- [本文]
○ ○ ○

脳膿瘍

以前にも書いた記憶がありますね。脳膿瘍は医師泣かせの面倒くさい疾患で、スマートに治療出来る薬剤が限られています。起炎菌によっては、スマートに治療出来る薬剤がなかったりします。これは黄色ブドウ球菌(MSSA)の場合ですね。ペニシリナーゼ耐性ペニシリン(ナフシリンとかオキサシリンとか)が日本にはないせいですが、これから先も市場に出てくることはないであろうと考えられます。この場合はたぶん、CTRXとか、CTXを使わざるを得ないでしょう。

さて、写真があったらいいのですが、こんかいは写真はありません。残念。夕方脳外科から電話がかかってきて、脳膿瘍の患者さんがいていまからオペに入るから、穿刺吸引した膿瘍をグラム染色で見てくれ、ということ。即座にOKして待つこと2時間。検査室に吸引されてきた膿瘍がやってきました。

検体の外観はバリバリの膿瘍。あけてみたら、やたらと臭い。この臭いが重要。嫌気性菌がいるだろう、という見当がつけられます。ほんとにいるかどうかは別問題。あくまでも心構えの問題です。さっそくグラム染色をしてみると、あたり一面に白血球と、グラム陽性の球菌が。小さめのレンサ球菌で、おそらくStreptococciでしょう。口腔内の常在菌ですね。虫歯はないかな?

で、ここで終わってしまうとエラい目にあうわけで、じつはよくよく見るとむちゃくちゃ薄く染まったグラム陰性桿菌が多数存在していました。これが嫌気性菌の厄介なところです。脳膿瘍の基本は、「Streptococci+Anaerobes」で、Streptococciだけを見つけて安心すると、背景のグラム陰性桿菌を見逃してしまいます。特別な事情がないかぎりは、脳膿瘍の起炎菌はまず口腔内の常在菌を考える。見逃さないための第一歩かな、と勝手に思っています。

  1. 基本は口腔内の常在菌。つまるところ、Streptococci+嫌気性菌の組み合わせが非常に多い。

○ ○ ○

- [提供項目]

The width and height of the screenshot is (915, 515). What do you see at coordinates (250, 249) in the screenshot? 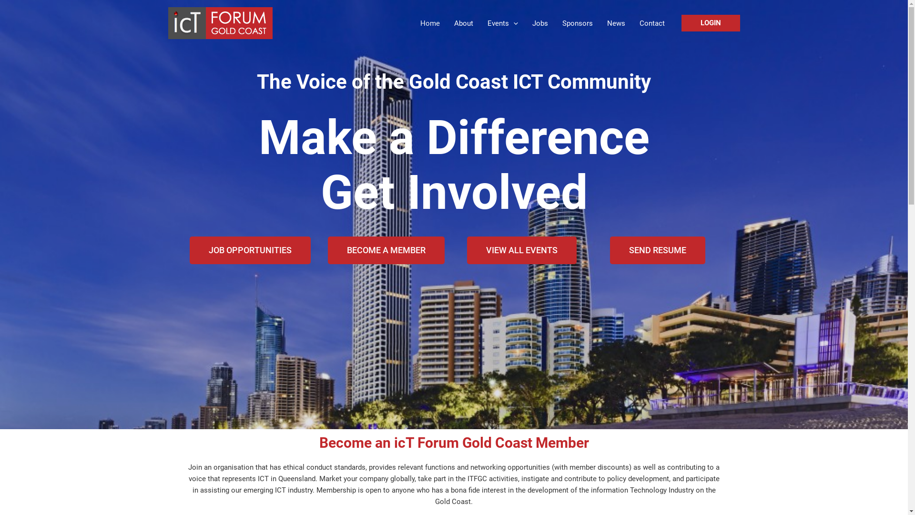
I see `'JOB OPPORTUNITIES'` at bounding box center [250, 249].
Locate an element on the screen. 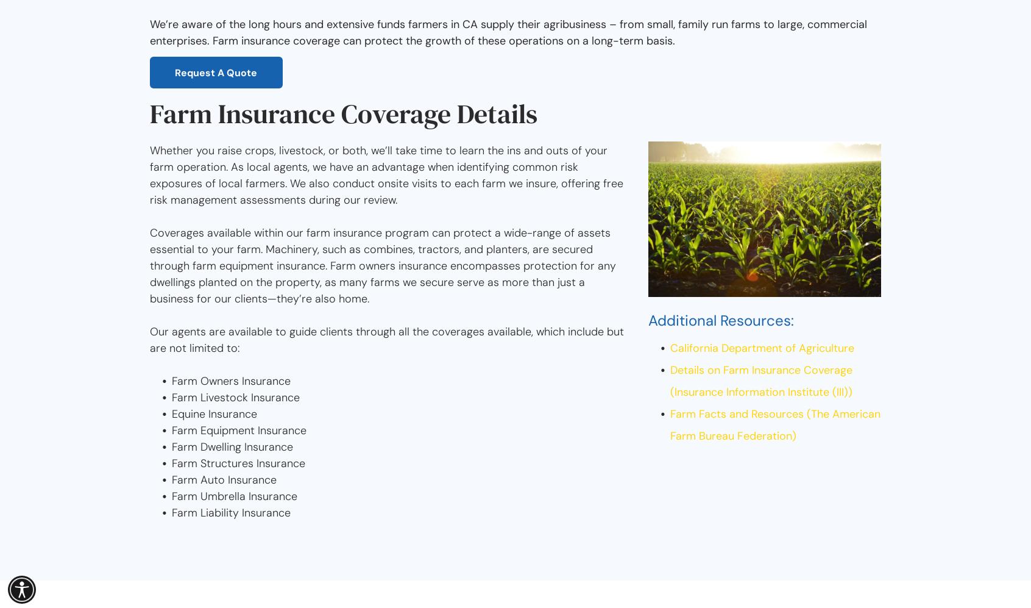 The height and width of the screenshot is (608, 1031). 'Details on Farm Insurance Coverage (Insurance Information Institute (III))' is located at coordinates (761, 380).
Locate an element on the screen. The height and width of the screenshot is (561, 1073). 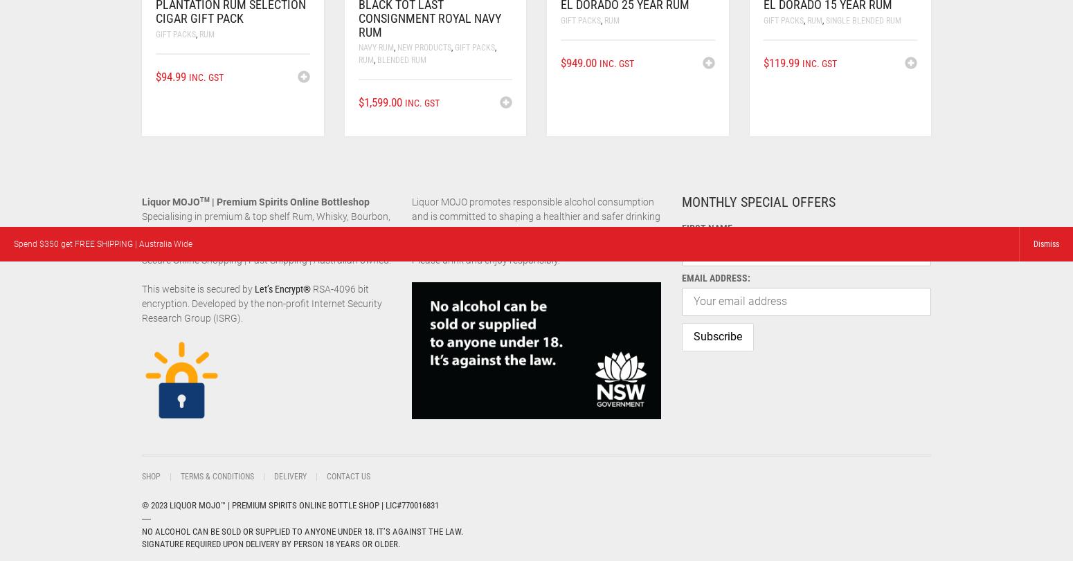
'© 2023 Liquor MOJO™ | Premium Spirits Online Bottle shop | Lic#770016831' is located at coordinates (290, 505).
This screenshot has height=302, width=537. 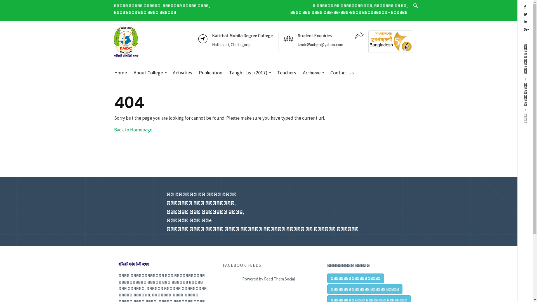 I want to click on 'Activities', so click(x=182, y=72).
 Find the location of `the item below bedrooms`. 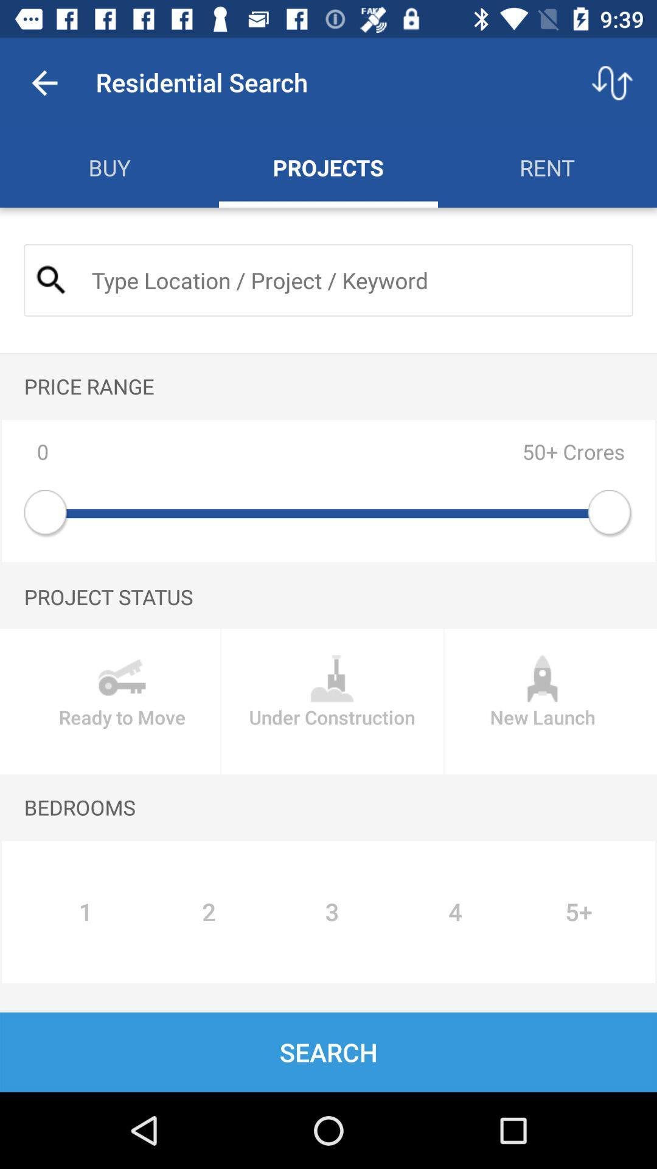

the item below bedrooms is located at coordinates (579, 912).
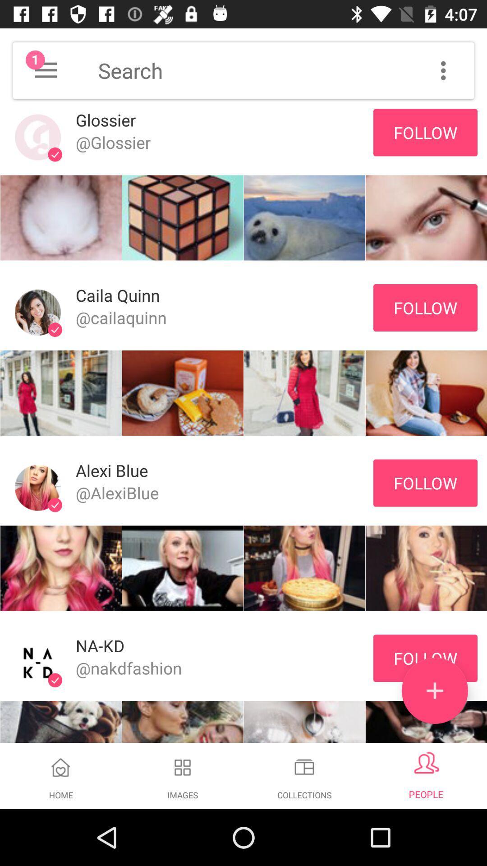  I want to click on customization options, so click(443, 70).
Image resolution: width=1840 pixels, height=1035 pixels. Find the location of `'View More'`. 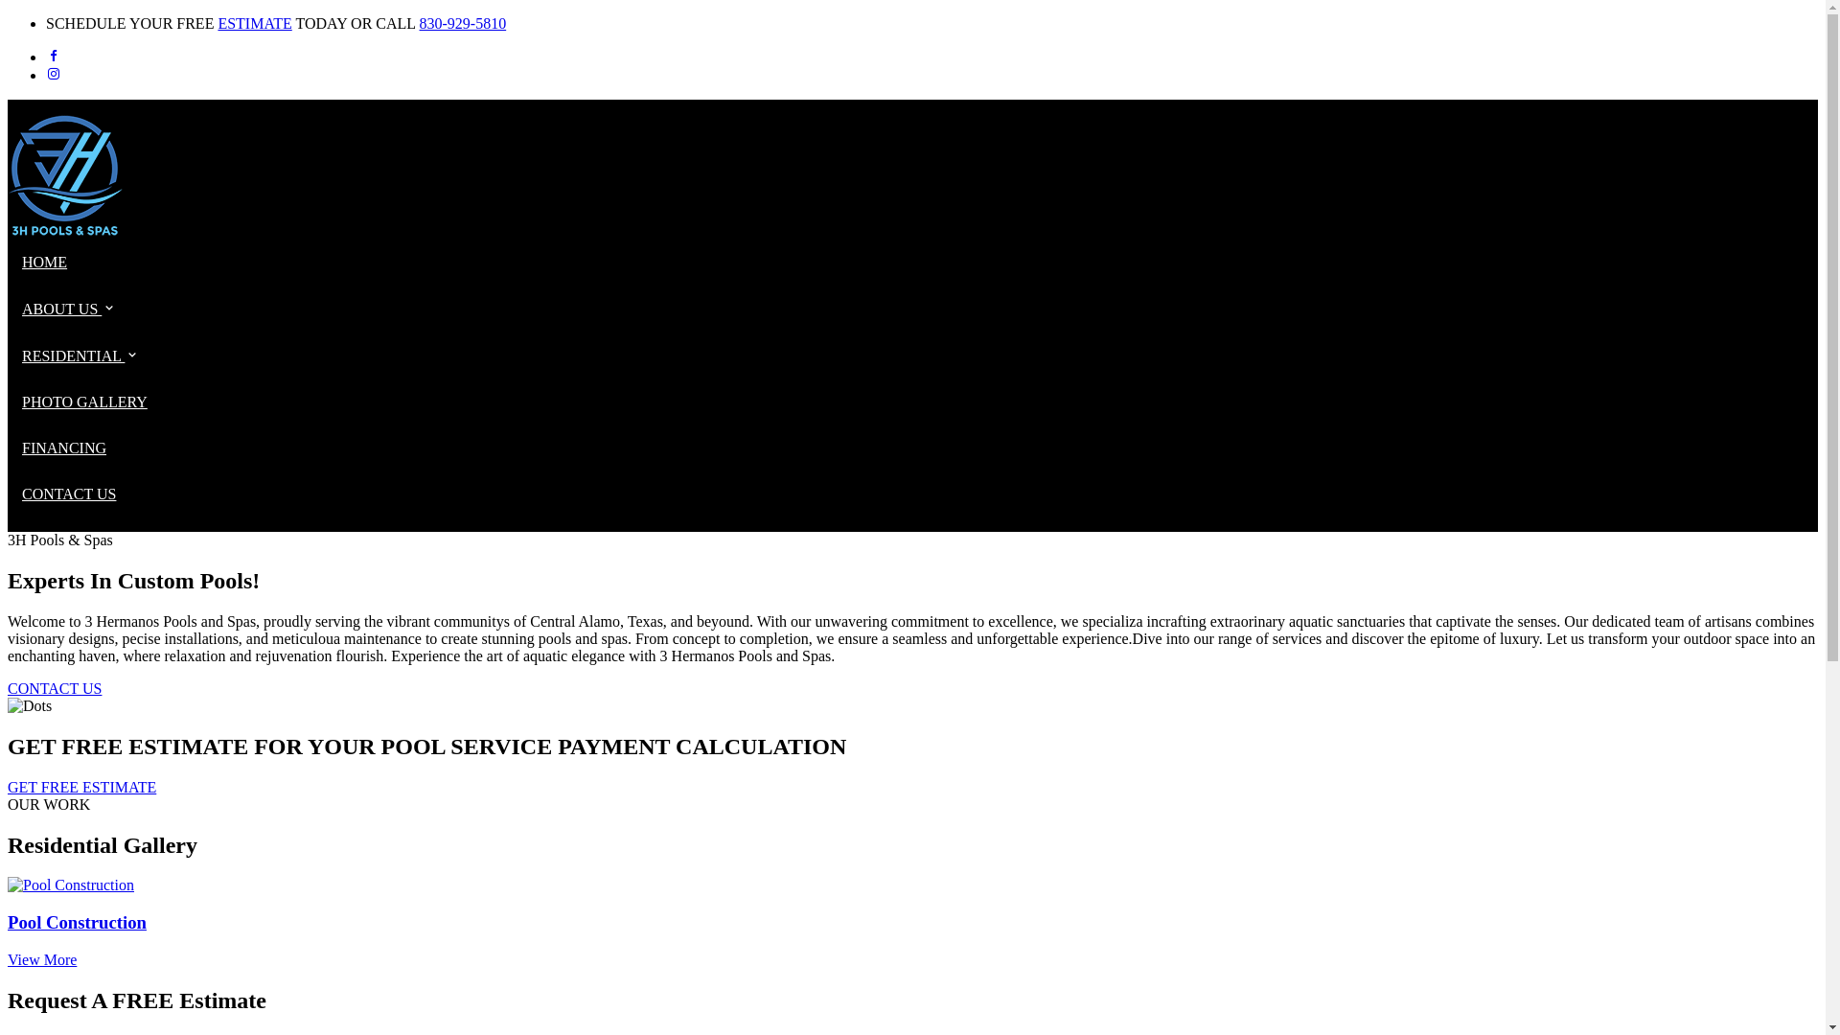

'View More' is located at coordinates (41, 959).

○ ○ ○

- [作業内容]
(a) 脳膿瘍の本文に基づき、グラム染色でレンサ球菌を見つけた段階で観察を終えてはならない理由を1〜3文で説明せよ。
(b) 脳膿瘍の本文から、「検体の外観はバリバリの膿瘍。」から「菌の組み合わせが非常に多い。」までを、両端を含めて正確に抜き出せ。

- [解答]
(a) 脳膿瘍の起炎菌の基本は「Streptococci+Anaerobes」の組み合わせだからである。Streptococciだけを見つけて安心すると、背景のグラム陰性桿菌を見逃してしまう。実際にこの検体でも、よく見るとごく薄く染まったグラム陰性桿菌が多数存在していた。

(b)
検体の外観はバリバリの膿瘍。あけてみたら、やたらと臭い。この臭いが重要。嫌気性菌がいるだろう、という見当がつけられます。ほんとにいるかどうかは別問題。あくまでも心構えの問題です。さっそくグラム染色をしてみると、あたり一面に白血球と、グラム陽性の球菌が。小さめのレンサ球菌で、おそらくStreptococciでしょう。口腔内の常在菌ですね。虫歯はないかな?

で、ここで終わってしまうとエラい目にあうわけで、じつはよくよく見るとむちゃくちゃ薄く染まったグラム陰性桿菌が多数存在していました。これが嫌気性菌の厄介なところです。脳膿瘍の基本は、「Streptococci+Anaerobes」で、Streptococciだけを見つけて安心すると、背景のグラム陰性桿菌を見逃してしまいます。特別な事情がないかぎりは、脳膿瘍の起炎菌はまず口腔内の常在菌を考える。見逃さないための第一歩かな、と勝手に思っています。

  1. 基本は口腔内の常在菌。つまるところ、Streptococci+嫌気性菌の組み合わせが非常に多い。